Preheat the oven to 400 degrees. Very lightly spray a 9-by-13 inch baking dish. Set aside.
Bring a large pot of salted water to a boil. Add 2-3 drops of olive oil to the boiling water. Add the macaroni, stir once and cook to al dente, about 2 minutes less than package directions.
Drain, rinse pasta and transfer back to pot. Melt 1 Tbsp of butter in the microwave. Pour over cooked pasta. Stir to incorporate the butter onto the pasta. Season pasta by adding salt, garlic salt and pepper. Set aside.

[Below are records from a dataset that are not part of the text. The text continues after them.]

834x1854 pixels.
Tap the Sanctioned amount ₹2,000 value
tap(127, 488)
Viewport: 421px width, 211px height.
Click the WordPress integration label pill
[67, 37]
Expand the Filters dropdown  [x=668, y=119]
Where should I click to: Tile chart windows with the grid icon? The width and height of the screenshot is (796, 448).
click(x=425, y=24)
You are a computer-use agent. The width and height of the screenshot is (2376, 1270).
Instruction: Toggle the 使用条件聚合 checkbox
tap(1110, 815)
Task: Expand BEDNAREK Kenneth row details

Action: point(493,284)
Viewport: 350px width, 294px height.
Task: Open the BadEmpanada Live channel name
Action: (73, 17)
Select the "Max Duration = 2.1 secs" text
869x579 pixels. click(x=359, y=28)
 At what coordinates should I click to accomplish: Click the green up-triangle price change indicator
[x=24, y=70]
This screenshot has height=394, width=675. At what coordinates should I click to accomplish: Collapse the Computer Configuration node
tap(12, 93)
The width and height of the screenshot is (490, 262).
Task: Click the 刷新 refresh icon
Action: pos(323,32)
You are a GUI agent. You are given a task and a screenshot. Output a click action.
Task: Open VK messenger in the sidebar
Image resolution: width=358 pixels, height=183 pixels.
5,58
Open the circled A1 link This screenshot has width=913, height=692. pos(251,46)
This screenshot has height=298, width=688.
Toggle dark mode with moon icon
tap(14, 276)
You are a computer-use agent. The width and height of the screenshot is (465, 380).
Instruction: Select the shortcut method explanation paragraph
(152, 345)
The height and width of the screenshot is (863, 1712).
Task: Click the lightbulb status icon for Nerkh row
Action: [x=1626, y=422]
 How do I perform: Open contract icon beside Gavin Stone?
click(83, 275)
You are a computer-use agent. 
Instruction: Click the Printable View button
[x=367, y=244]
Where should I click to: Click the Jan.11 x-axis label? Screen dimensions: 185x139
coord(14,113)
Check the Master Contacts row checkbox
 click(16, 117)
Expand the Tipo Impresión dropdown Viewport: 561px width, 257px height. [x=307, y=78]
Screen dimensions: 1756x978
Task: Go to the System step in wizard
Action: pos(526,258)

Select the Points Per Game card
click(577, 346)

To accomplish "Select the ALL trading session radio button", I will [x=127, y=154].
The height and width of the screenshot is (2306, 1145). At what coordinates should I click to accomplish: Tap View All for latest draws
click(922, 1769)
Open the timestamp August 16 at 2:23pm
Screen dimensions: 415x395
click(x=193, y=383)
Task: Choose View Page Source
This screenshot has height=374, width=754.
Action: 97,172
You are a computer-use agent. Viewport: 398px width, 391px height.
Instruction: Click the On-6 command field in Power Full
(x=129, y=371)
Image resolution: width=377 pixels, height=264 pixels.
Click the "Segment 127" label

In a large saucepan, melt (not brown) remaining butter on medium-low heat. Once butter is melted, stir in flour, one tablespoon at a time. Stir mixture slowly but constantly with a wooden spoon, making sure the mixture does not have lumps. Reduce heat to low. Carefully add half and half and heavy cream. Stir occasionally, keeping a close eye on the mixture to avoid scorching. Allow mixture to slightly thicken. Once thickened, pour into the pot with pasta. Stir well until well incorporated.
Add 1 Cup Shredded Mild Cheese, ½ Cup Shredded Extra Sharp Cheddar Cheese, ½ Cup Shredded Mexican Cheese and ½ Cup Shredded Colby Jack Cheese. Add 2 Tbsp truffle oil. Stir well.
Transfer to the prepared dish. Top with remaining cheeses. Drizzle remaining truffle oil on top layer of cheese.
Bake until the top is lightly browned. Start checking at 12 minutes.
Let stand for 5-10 minutes before serving.